Sampling API¶
The sampling module provides comprehensive control over how tokens are selected during generation. It supports all llama.cpp sampling strategies, composable sampler chains, and high-level parameter presets.
SamplerParams¶
High-level configuration struct that encapsulates common sampling parameters. Use build_chain() to convert into a ready-to-use SamplerChain.
#[derive(Debug, Clone)]
pub struct SamplerParams {
pub temperature: f32,
pub top_k: i32,
pub top_p: f32,
pub min_p: f32,
pub typical_p: f32,
pub penalty_repeat: f32,
pub penalty_freq: f32,
pub penalty_present: f32,
pub penalty_last_n: i32,
pub penalize_nl: bool,
pub ignore_eos: bool,
pub seed: u32,
}
Fields¶
| Name | Type | Default | Description |
|---|---|---|---|
temperature |
f32 |
0.8 |
Controls randomness. 0.0 = deterministic (greedy), 1.0 = neutral, 2.0 = very random. |
top_k |
i32 |
40 |
Keep only the K most probable tokens. 0 = disabled. |
top_p |
f32 |
0.95 |
Nucleus sampling -- keep tokens with cumulative probability up to P. 1.0 = disabled. |
min_p |
f32 |
0.05 |
Remove tokens with probability below min_p * max_probability. 0.0 = disabled. |
typical_p |
f32 |
1.0 |
Typical sampling threshold. Keeps tokens near expected entropy. 1.0 = disabled. |
penalty_repeat |
f32 |
1.1 |
Repetition penalty multiplier. 1.0 = no penalty. Values > 1.0 penalize repetition. |
penalty_freq |
f32 |
0.0 |
Frequency-based penalty. Penalizes tokens proportional to their count in context. |
penalty_present |
f32 |
0.0 |
Presence-based penalty. Flat penalty for any token that appears in context. |
penalty_last_n |
i32 |
64 |
Number of recent tokens to consider for penalties. -1 = entire context. |
penalize_nl |
bool |
true |
Whether to apply repetition penalties to newline tokens. |
ignore_eos |
bool |
false |
Ignore end-of-sequence token (force generation to continue). |
seed |
u32 |
LLAMA_DEFAULT_SEED |
Random seed for reproducibility. Use a fixed value for deterministic output. |
Presets¶
Quick configurations for common use cases:
// Greedy: always pick the highest probability token (deterministic)

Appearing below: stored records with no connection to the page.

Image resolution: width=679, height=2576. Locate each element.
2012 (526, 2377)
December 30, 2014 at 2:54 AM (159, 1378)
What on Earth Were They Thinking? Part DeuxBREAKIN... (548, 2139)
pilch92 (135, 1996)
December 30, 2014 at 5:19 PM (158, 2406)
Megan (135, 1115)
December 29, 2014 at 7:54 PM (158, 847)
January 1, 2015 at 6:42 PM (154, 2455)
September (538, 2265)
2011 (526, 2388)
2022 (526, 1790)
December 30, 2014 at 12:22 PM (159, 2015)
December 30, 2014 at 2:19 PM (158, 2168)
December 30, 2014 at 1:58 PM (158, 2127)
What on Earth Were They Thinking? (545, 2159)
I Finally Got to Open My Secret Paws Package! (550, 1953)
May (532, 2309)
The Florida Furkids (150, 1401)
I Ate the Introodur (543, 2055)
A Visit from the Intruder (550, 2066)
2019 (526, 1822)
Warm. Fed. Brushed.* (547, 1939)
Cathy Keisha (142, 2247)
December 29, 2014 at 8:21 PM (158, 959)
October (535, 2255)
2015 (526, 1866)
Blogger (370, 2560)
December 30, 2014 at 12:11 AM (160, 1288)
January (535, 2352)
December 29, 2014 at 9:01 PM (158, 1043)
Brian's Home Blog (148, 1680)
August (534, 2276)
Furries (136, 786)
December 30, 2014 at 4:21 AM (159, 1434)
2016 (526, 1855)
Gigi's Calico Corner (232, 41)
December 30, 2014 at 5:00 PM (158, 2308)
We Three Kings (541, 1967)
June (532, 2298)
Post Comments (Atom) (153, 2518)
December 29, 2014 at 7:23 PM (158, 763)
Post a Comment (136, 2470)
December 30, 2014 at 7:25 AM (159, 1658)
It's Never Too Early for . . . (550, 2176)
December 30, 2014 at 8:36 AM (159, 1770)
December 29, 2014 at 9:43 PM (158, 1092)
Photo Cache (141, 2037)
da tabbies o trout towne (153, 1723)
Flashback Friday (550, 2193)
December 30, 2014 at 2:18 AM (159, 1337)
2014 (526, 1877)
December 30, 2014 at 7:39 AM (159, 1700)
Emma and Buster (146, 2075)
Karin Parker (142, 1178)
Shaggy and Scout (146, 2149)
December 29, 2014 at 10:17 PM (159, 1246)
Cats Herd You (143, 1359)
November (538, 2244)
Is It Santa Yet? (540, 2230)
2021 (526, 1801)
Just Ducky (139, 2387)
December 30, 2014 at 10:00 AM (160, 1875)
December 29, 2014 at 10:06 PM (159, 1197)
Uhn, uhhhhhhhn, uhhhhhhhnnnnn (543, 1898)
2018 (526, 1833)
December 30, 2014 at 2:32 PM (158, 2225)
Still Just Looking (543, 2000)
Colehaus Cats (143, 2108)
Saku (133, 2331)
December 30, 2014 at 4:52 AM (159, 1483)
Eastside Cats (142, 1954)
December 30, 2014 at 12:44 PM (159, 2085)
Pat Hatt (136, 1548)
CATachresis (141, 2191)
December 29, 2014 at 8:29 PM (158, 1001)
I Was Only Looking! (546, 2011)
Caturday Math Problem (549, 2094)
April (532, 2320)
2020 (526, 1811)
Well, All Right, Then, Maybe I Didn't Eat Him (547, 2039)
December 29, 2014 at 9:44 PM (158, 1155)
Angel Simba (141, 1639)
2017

let params = SamplerParams::greedy();
// temperature=0.0, top_k=1
// Creative: higher temperature, wider sampling for diverse output
let params = SamplerParams::creative();
// temperature=1.2, top_k=60, top_p=0.95, penalty_repeat=1.15
// Precise: lower temperature, focused sampling for factual/code output
let params = SamplerParams::precise();
// temperature=0.2, top_k=10, top_p=0.85, penalty_repeat=1.0
// Default: balanced settings for general use
let params = SamplerParams::default();
// temperature=0.8, top_k=40, top_p=0.95
build_chain¶
Build a SamplerChain from these parameters. The chain is constructed in this order:
- Penalties (repeat, frequency, presence)
- Top-K filtering
- Typical sampling
- Top-P (nucleus) filtering
- Min-P filtering
- Temperature scaling
- Distribution sampling (final selection)
Parameters:
| Name | Type | Default | Description |
|---|---|---|---|
model |
Arc<Model> |
-- | Model reference (needed for vocabulary size) |
Returns: Result<SamplerChain, MullamaError>
Example:
use mullama::{Model, SamplerParams};
use std::sync::Arc;
let model = Arc::new(Model::load("model.gguf")?);
let params = SamplerParams {
temperature: 0.7,
top_k: 50,
top_p: 0.9,
min_p: 0.05,
penalty_repeat: 1.1,
..Default::default()
};
let mut chain = params.build_chain(model)?;
Sampler¶
Low-level individual sampler types. Each represents a single sampling strategy that can be composed into chains.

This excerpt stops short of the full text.